Rob Roy: The Highland Rogue is a 1953 adventure film produced by RKO-Walt Disney British Productions which is about Rob Roy MacGregor. It was the last Disney film released through RKO Radio Pictures.

Plot
The film begins in the early 18th century with Rob Roy leading his McGregor clansmen against King George I's forces commanded by the Scottish Duke of Argyll.

While determined to establish order in the Highlands, Argyll is sympathetic to "the bonny blue bonnets" whom he is fighting, even refusing to unleash German mercenaries against them. A final charge by royal dragoons scatters the clansmen but honour appears satisfied and Rob Roy returns to his village to wed his beloved Helen.

The wedding celebrations are interrupted by fencibles – the private army of the Duke of Montrose who has been appointed as the King's Secretary of State for Scotland and who lacks Argyll's regard for the highlanders. All clans involved in the Jacobite rising of 1715 are pardoned except for the McGregors.

Rob Roy is arrested and the Clan McGregor is deprived of the right to use its name. Rob Roy escapes, leaping a waterfall and subsequently leads McGregor opposition to the increasingly repressive regime imposed by Montrose through his agent Killearn. During a skirmish with the fencibles McGregor's mother is killed. A fort is stormed by the clan and its garrison of royal soldiers taken prisoner.

The Duke of Argyll goes to King George to plead the case for leniency for the Clan McGregor, who have been forced into rebellion. Montrose urges repression.

At this crucial point Rob Roy appears at the royal court, heralded by a piper. Rob Roy's self-evident qualities quickly convince the king to pardon him and his clan. After an exchange of compliments: "Rob Roy – you are a great rogue"; "and you sire are a great king", the McGregor returns to his people and his wife.

Cast

Production

Proposed Gainsborough Versions
In 1938, Gainsborough Pictures announced plans to make a Rob Roy film starring Will Fyffe, Margaret Lockwood and Michael Redgrave directed by Carol Reed. Leslie Arliss and Curt Siodmak wrote a script. The film was postponed due to World War II. In 1945, J. Arthur Rank, who by then owned Gainsborough, announced that he would make a film of the story, and that Stewart Granger would star in it. However the film was not made.

Walt Disney
Disney had enjoyed success with its first live-action film, Treasure Island (1950), shot in England. He followed it up with two more costume adventure tales,  The Story of Robin Hood and His Merrie Men and The Sword and the Rose both directed by Ken Annakin and starring Richard Todd.

In September 1952, Disney announced that Todd would star in a film about Rob Roy immediately after Sword and the Rose, and that the film would have a budget of approximately $1.8 million. The story would be based on "history and legend" rather than the novel by Sir Walter Scott. (He was considering making a film about King Arthur afterwards. ) (Another report said the script would be based on a book by Daniel Dafoe.)

Todd's fee was £15,000. He said that Roy "instituted the first protection racket."

"I like history," said Disney. "It's universal. Subjects like Robin Hood and the Tudors appeal to everyone. And costumes don't date, you know. I can release these films over and over again and they won't get the kind of laugh you get from modern subjects made ten years back."

When the Rank Organisation refused to loan Annakin out to Disney again, Disney chose Harold French (who had worked with Annakin on some Somerset Maugham portmanteau films) to direct the film. Rob Roy was filmed just as Sword and the Rose was released.

◆ Supplied records
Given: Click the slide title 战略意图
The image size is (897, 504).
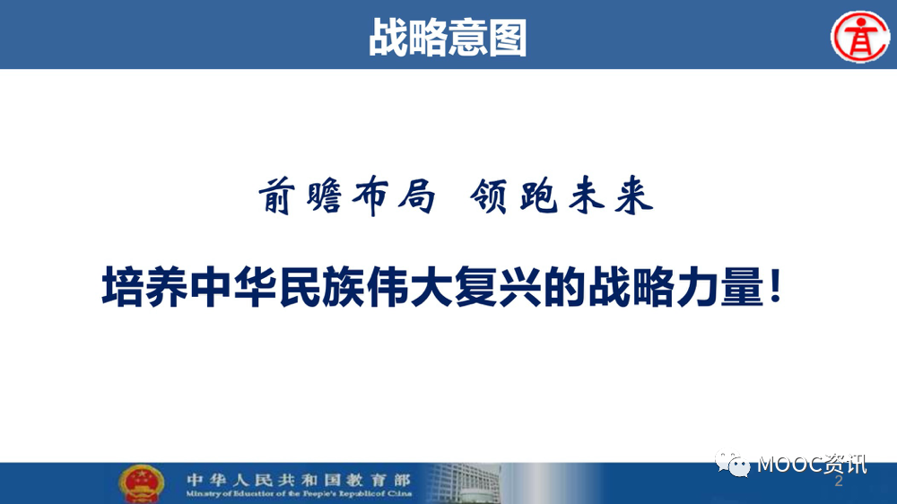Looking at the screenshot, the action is click(x=448, y=38).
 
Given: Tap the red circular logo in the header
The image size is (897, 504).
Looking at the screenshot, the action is click(x=860, y=37).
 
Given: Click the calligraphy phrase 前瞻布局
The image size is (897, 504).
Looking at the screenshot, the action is click(x=346, y=196).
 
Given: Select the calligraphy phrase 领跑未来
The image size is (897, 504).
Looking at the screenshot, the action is click(x=562, y=196).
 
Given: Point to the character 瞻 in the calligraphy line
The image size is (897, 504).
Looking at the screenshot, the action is click(x=325, y=196).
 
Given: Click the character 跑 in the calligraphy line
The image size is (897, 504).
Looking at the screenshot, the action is click(x=538, y=196).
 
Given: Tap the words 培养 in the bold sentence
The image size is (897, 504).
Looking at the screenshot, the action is click(x=144, y=287).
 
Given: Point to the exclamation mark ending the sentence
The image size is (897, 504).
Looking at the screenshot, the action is click(x=776, y=285).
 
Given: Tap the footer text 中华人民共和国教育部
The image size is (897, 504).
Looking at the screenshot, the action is click(x=298, y=480).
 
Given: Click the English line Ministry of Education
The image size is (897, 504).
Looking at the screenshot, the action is click(x=299, y=493).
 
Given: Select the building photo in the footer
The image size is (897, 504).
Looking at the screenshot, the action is click(x=465, y=483).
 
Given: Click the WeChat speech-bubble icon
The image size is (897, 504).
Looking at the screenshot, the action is click(x=732, y=464).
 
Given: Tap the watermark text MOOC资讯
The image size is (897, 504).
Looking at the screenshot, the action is click(x=812, y=464).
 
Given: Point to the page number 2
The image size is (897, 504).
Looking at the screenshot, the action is click(x=839, y=481).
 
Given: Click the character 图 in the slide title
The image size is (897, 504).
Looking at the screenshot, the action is click(x=508, y=38).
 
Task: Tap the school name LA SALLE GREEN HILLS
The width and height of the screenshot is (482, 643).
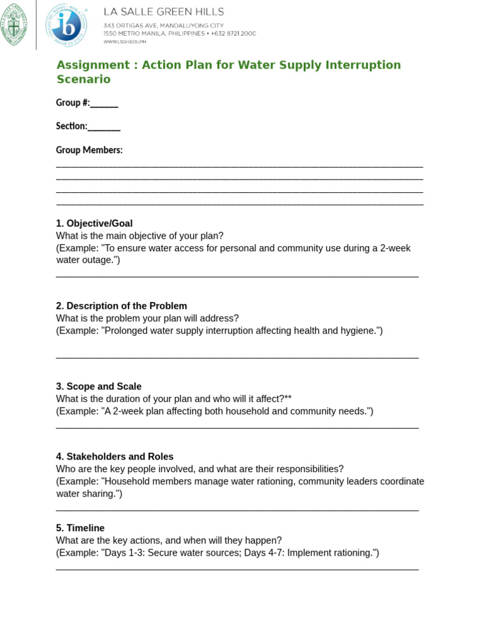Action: point(163,12)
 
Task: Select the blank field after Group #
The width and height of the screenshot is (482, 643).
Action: point(104,104)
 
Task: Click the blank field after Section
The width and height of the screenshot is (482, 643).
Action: point(104,127)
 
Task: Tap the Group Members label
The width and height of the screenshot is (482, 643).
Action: point(89,150)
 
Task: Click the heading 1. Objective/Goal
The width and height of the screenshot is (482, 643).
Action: point(94,224)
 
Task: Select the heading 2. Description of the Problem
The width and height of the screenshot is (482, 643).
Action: point(121,306)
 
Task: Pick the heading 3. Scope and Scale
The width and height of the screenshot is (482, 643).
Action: point(99,386)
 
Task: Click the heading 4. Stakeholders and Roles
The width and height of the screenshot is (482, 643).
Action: point(114,457)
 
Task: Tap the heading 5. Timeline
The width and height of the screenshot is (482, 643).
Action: point(80,528)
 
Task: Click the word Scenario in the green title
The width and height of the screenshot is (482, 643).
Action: point(83,80)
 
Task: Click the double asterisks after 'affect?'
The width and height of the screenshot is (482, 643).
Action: point(288,399)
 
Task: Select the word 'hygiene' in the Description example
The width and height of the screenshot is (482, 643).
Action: point(357,330)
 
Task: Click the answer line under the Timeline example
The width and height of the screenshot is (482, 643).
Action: point(237,569)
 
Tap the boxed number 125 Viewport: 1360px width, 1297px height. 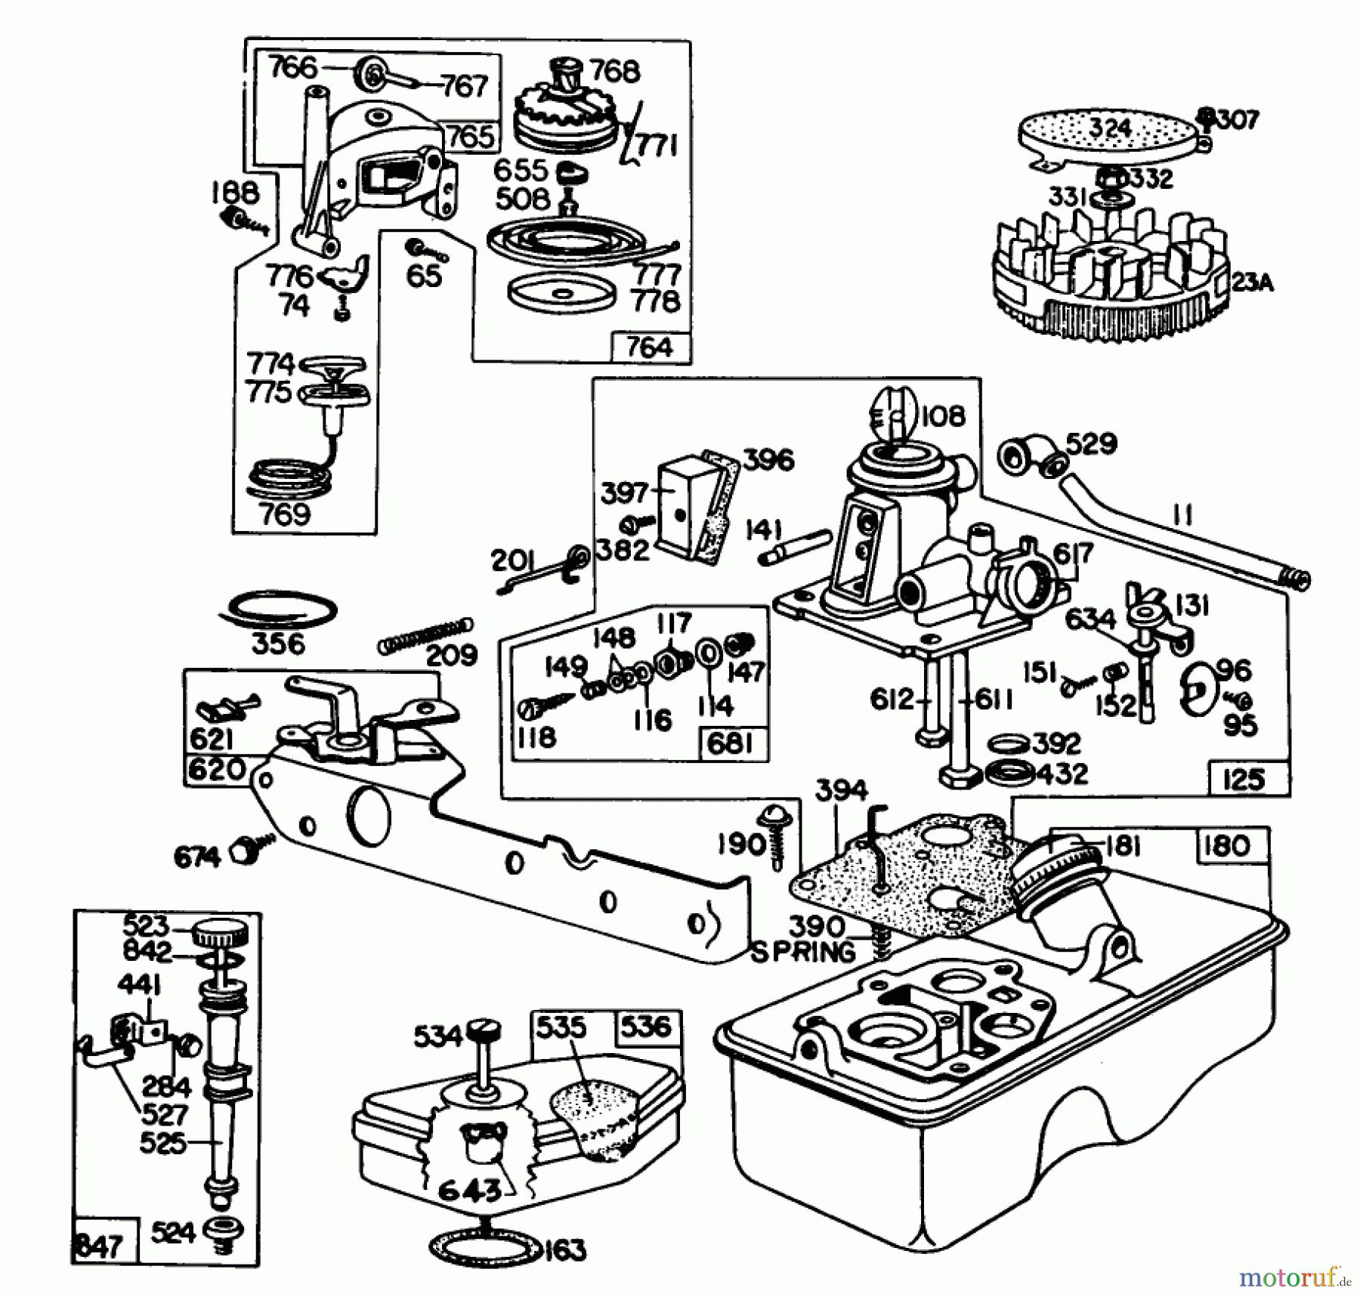[x=1243, y=779]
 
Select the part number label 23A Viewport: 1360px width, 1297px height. [x=1252, y=283]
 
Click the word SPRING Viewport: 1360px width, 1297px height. [x=803, y=953]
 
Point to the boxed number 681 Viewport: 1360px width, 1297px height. [x=731, y=744]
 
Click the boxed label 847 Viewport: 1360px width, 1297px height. [x=99, y=1244]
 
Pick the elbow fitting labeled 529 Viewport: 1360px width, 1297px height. [x=1028, y=454]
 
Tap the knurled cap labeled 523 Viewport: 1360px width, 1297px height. [x=219, y=934]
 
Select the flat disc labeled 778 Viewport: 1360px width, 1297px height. [x=560, y=293]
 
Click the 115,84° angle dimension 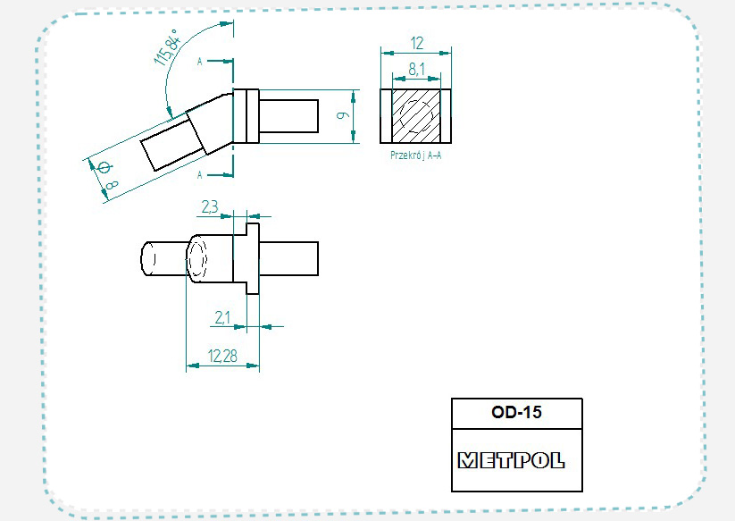click(166, 46)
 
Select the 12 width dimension click(417, 43)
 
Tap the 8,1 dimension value click(417, 69)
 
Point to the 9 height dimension click(343, 115)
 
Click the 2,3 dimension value click(210, 206)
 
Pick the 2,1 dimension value click(222, 317)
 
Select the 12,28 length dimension click(222, 356)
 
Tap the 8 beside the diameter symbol click(112, 185)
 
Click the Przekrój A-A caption click(416, 155)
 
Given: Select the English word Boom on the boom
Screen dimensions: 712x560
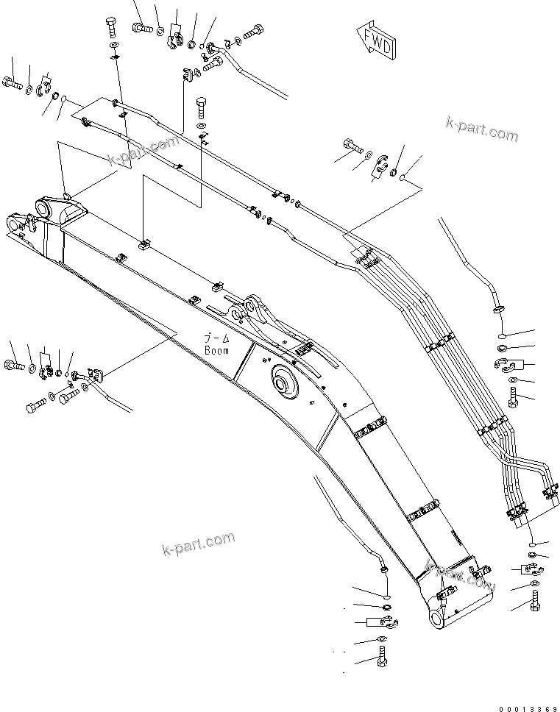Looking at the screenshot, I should (218, 350).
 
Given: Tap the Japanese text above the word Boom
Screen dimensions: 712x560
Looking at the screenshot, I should (217, 339).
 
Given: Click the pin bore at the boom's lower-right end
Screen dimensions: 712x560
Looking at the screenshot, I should (439, 619).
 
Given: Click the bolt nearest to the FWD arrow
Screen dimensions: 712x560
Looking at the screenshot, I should (252, 32).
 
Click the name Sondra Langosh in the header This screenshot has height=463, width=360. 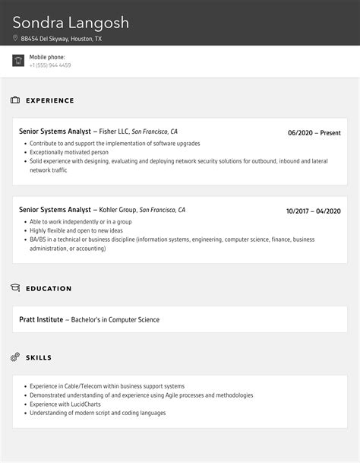pyautogui.click(x=71, y=22)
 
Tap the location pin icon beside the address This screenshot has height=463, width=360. pyautogui.click(x=15, y=38)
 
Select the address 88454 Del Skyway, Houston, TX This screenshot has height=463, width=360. pyautogui.click(x=62, y=38)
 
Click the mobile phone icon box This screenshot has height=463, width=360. pyautogui.click(x=18, y=61)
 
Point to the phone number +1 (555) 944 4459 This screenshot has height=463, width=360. pyautogui.click(x=50, y=65)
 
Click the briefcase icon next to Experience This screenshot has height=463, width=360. pyautogui.click(x=15, y=100)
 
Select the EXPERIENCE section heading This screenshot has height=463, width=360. pyautogui.click(x=50, y=100)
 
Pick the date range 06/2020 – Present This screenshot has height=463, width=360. pyautogui.click(x=314, y=133)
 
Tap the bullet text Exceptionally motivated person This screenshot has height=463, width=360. pyautogui.click(x=68, y=152)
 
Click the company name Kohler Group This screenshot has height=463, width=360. pyautogui.click(x=118, y=210)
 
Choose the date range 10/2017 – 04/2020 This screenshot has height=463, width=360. pyautogui.click(x=313, y=211)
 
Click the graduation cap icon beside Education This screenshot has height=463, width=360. pyautogui.click(x=15, y=288)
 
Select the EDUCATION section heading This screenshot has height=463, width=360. pyautogui.click(x=49, y=289)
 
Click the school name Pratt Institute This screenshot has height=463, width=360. pyautogui.click(x=41, y=319)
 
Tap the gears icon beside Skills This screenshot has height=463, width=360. pyautogui.click(x=15, y=357)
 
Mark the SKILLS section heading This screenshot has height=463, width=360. pyautogui.click(x=39, y=357)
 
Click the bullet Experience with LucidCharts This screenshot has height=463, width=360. pyautogui.click(x=69, y=404)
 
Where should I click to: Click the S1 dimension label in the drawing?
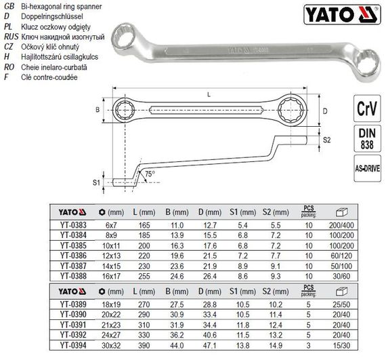click(x=96, y=182)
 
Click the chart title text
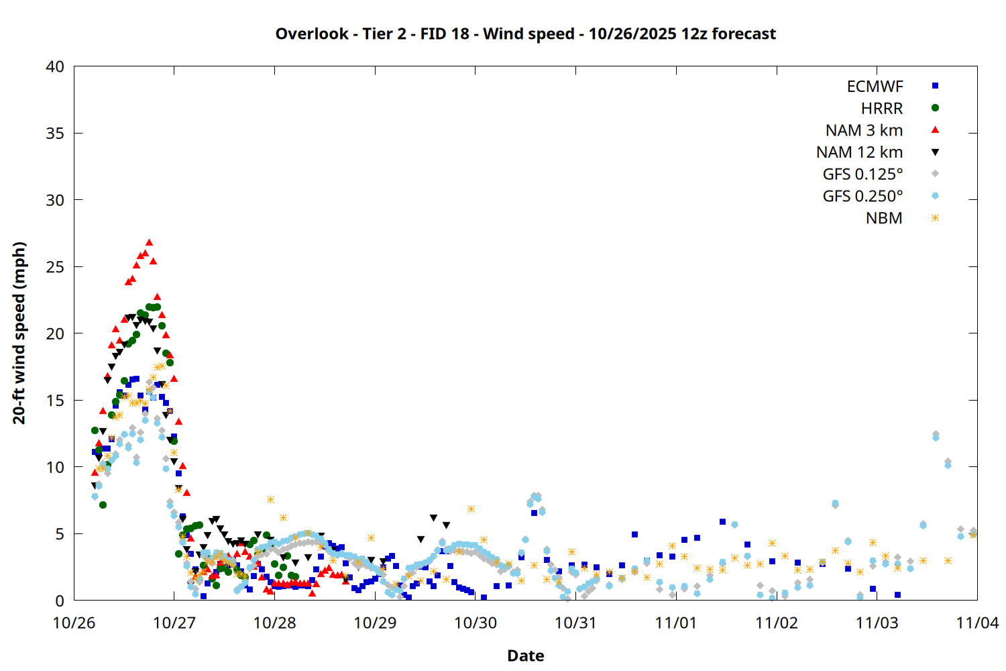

◆ Directives
1. According to the article on the 1953 Rob Roy film, what was Richard Todd's fee for the role?
2. Carry on the article on the 1953 Rob Roy film, starting right after its final sentence.

◆ Task responses
1. £15,000.

2.
The casting of Glynis Johns was announced in March 1953. The other lead was James Robertson Justice, who had just made The Sword and the Rose with Johns and Todd.

Shooting
Rob Roy was shot on location in Scotland, including at Corriegrennan. Richard Todd related in his autobiography that the extras were soldiers of the Argyll and Sutherland Highlanders who had just returned from the Korean War.

Todd said that as well as providing thrilling battle scenes for the viewers, the soldiers used the opportunity to enthusiastically get back at their non-commissioned officers.

Todd also sheepishly admitted that his first scene leading a charge, led to an injury when he stepped in a rabbit hole.

The soldiers only received their normal pay of seven shillings a day. The War Office received 25 shillings a day. Questions about these payments were raised in the Parliament of the United Kingdom. Filming took place near Aberfoyle.

Studio scenes were shot at Elstree Studios.

Release
The film premiere was the Royal Command Performance Film Gala on 26 October 1953 at the Odeon Leicester Square in London.

Reception

Critical
The New York Times critic Bosley Crowther described it as "a fine lot of fighting among the hills, shooting of rifles, banging of claymores, skirling of pipes and buzzing of burrs, filmed and recorded in color on the actual Scottish countryside. And while Mr. Todd is not precisely the Rob Roy that history records, he is indeed a satisfactory fabrication until a better Rob Roy comes along."

Box Office
In June 1954 Walt Disney admitted that the box office returns of this and The Sword in the Rose were "not up to expectations" in the US but they performed better in other countries and were expected to return their costs. However he pulled back on making costume pictures as a result.

According to Kinematograph Weekly the film was a "money maker" at the British box office in 1954.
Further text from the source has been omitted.